Here is where the insights from researcher Daniel Kahneman come in to help us.  Kahneman has found that it is possible to manipulate the remembered experience someone has of a situation by changing the way a situation ends.  End an experience badly and the memory of the experience is diminished.  End an experience positively and the memory of the experience is enhanced.  Add to the experience other high spots and the enhancement of the remembered experience is even greater. 

Kanehman has called this the Peak/End rule.  For a lasting positive memory of an experience ensure there is at least one high spot – the Peak, and that the experience finishes well – the End.

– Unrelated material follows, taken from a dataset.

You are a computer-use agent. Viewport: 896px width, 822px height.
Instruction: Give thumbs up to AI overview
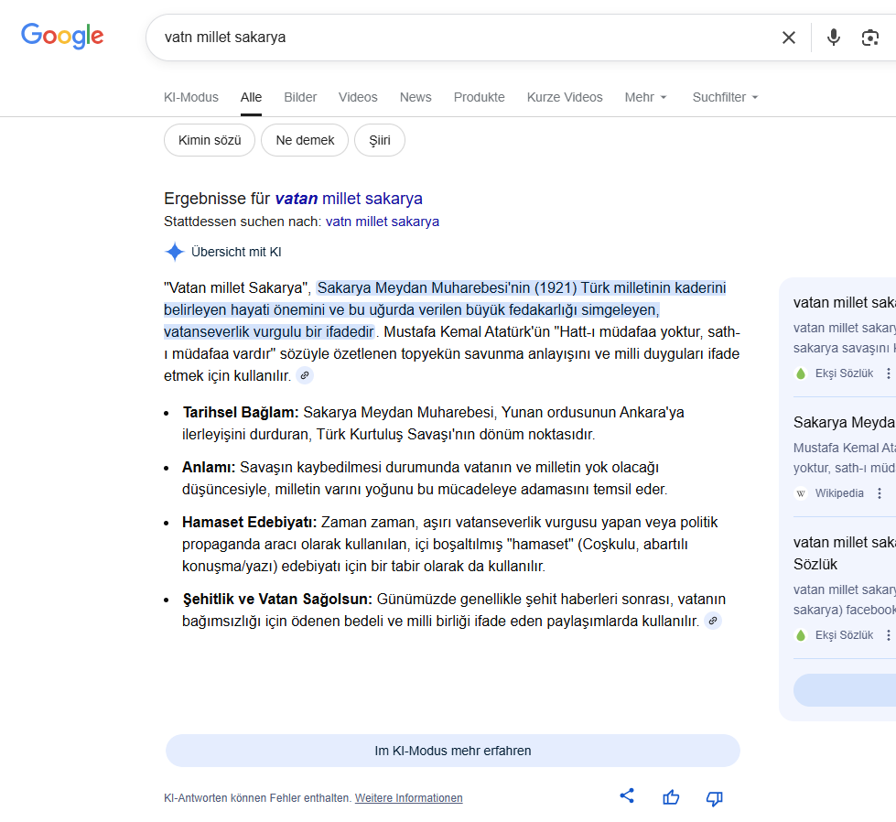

This means you need to not squander the end of your job interview – make it count.  Make sure panel members positively remember you and the details about why you are their preferred candidate by intentionally finishing the interview well.

Here are a few ways to do this:

Have good questions for the end of the interview.  It is a slight downer at the end of the interview when panel members ask interviewees if they have questions to get the reply “No, you covered it all”.  The panel members have just spent 30-60 minutes asking you questions.  To even out their sense of reciprocity they will feel better if you ask them one or two well thought out, future focused questions.


At the end of the interview take the time to summarise and articulate to the panel why you are a good fit for the role.  Plan and practice what you will say, covering off on why the role is good for you, the skills and experience you will bring and how you hope to develop the role.  Deliver this even if they have asked you an interview question along these lines.


Be prepared with innovations and ideas that you would like to bring to the role, and as interview questions allow, share these ideas making sure to share them modestly.  Then include your ideas in the statement you make at the end of the interview.


Smile, shake hands, make eye contact and engage in a short amount of small talk at the end of the interview.  Communicate to them that you enjoyed the interview and thank them for their time.


Sometimes panel members will make comments at the end of the interview that point to the relief you ‘must’ feel now the interview is over.  Don’t play into this line.  Instead reinforce the idea that you enjoyed the interview leaving them with a positive impression.
Of course, the Peak/End rule does not only apply to job interviews.  Use it any time you are in a situation in which you want the remembered experience someone has of you to be a good one.

As always, wishing you a Flourishing Career.